If you send a saliva sample to 23andMe, a private DNA genetic testing and analysis company, to learn more about your risk for Parkinson’s, Alzheimer’s or your ancestry, you should also be aware of how your personal information could be shared, according to Dr. Katherine Drabiak.

Dr. Drabiak, a JD and assistant professor in the USF College of Public Health’s Department of Health Policy and Management, said the company can share and use your data for numerous other uses after you see your test results.

“Your information could potentially be used by a number of additional entities, including data brokers, employers, health insurers, and law enforcement subjecting you or your family to shame, discrimination, or criminal investigation,” Dr. Drabiak said.

In her research, “Caveat Emptor: How the Intersection of Big Data and Consumer Genomics Exponentially Increases Informational Privacy Risks,” published in Health Matrix: Journal of Law-Medicine, Dr. Drabiak highlights how 23andMe has revolutionized the model for both genetic testing and health care research, becoming one of the largest genotype-phenotype biobanks.

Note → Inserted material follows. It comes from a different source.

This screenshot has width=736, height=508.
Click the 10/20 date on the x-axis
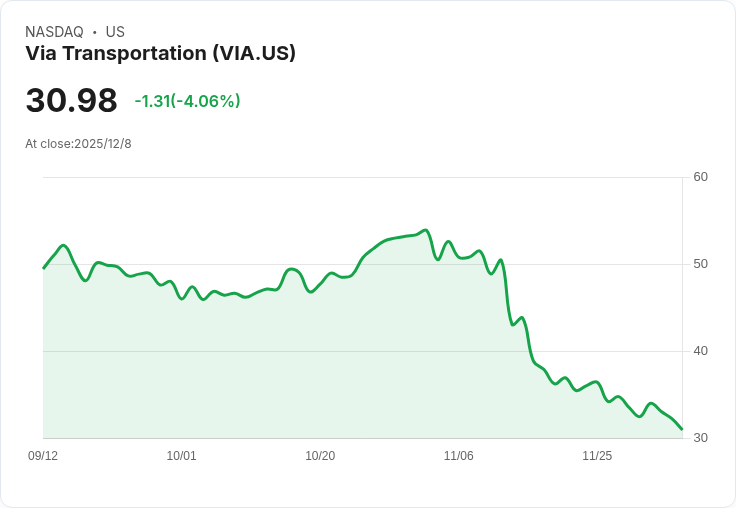click(320, 455)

“Unlike research that occurs in a university or research hospital, federal laws regulating the privacy of medical information and requirements for human subjects research don’t apply to 23andMe all while doing so outside of federal law,” Dr. Drabiak said.

According to the National Institutes of Health, a genome is an organism’s complete set of DNA, containing all of the information needed to build and maintain that organism.

“Scientists want to learn more about gene sequencing and the genome to understand how genes impact risk of disease, to develop screening and diagnostic tests, and develop tailored treatments,” Dr. Drabiak said.

However, Dr. Drabiak said that when companies sell these tests online, it eliminates the health care provider as a person to interpret results in context and discuss other potential risk factors involved.

“Legal scholarship in this area has already noted questions relating to genetic test accuracy and validity —does the test actually work to predict risk of disease?” she said.

According to Dr. Drabiak, our individual genomic sequence consists of the most sensitive and personal of information and consumers should exercise caution when submitting their DNA to consumer genomic companies with a clear understanding of what their privacy rights consists of once the DNA has been submitted.

She also said that if individuals are interested in knowing more about genome sequencing or genetic testing, they should be aware that no test is 100 percent accurate.

“Many laboratory developed tests commonly used by physician offices have not been FDA approved, so there is not strong regulatory oversight of whether the test will provide you with the correct result—the FDA is in the process of changing this and has taken some steps to regulate the tests that 23andMe sells,” she said. “Some people believe that information like carrier testing is power, and you can use the information to make positive changes and plan for future health conditions.”

While there are positive implications of obtaining your genome sequencing or genetic testing, Dr. Drabiak urges the public to remain aware of how their privacy rights may be relinquished.

“If you decide to obtain a test from 23andMe, be aware that the company will keep your genetic information, along with numerous other pieces of information about you, like your name, email, social media profiles, and GPS on file and may use it for other purposes like advertising, research, and potentially sell it in the future,” she said.

Dr. Drabiak said that these types of tests are only one piece of information in the puzzle of risk for many common diseases.

“Genetic information can be a tool in planning health decisions, but should not be a certificate for a self-fulfilling prophecy,” she said. “Consumers should also take the time to discuss any results with their health care provider and a genetic counselor prior to making decisions based on that test result.”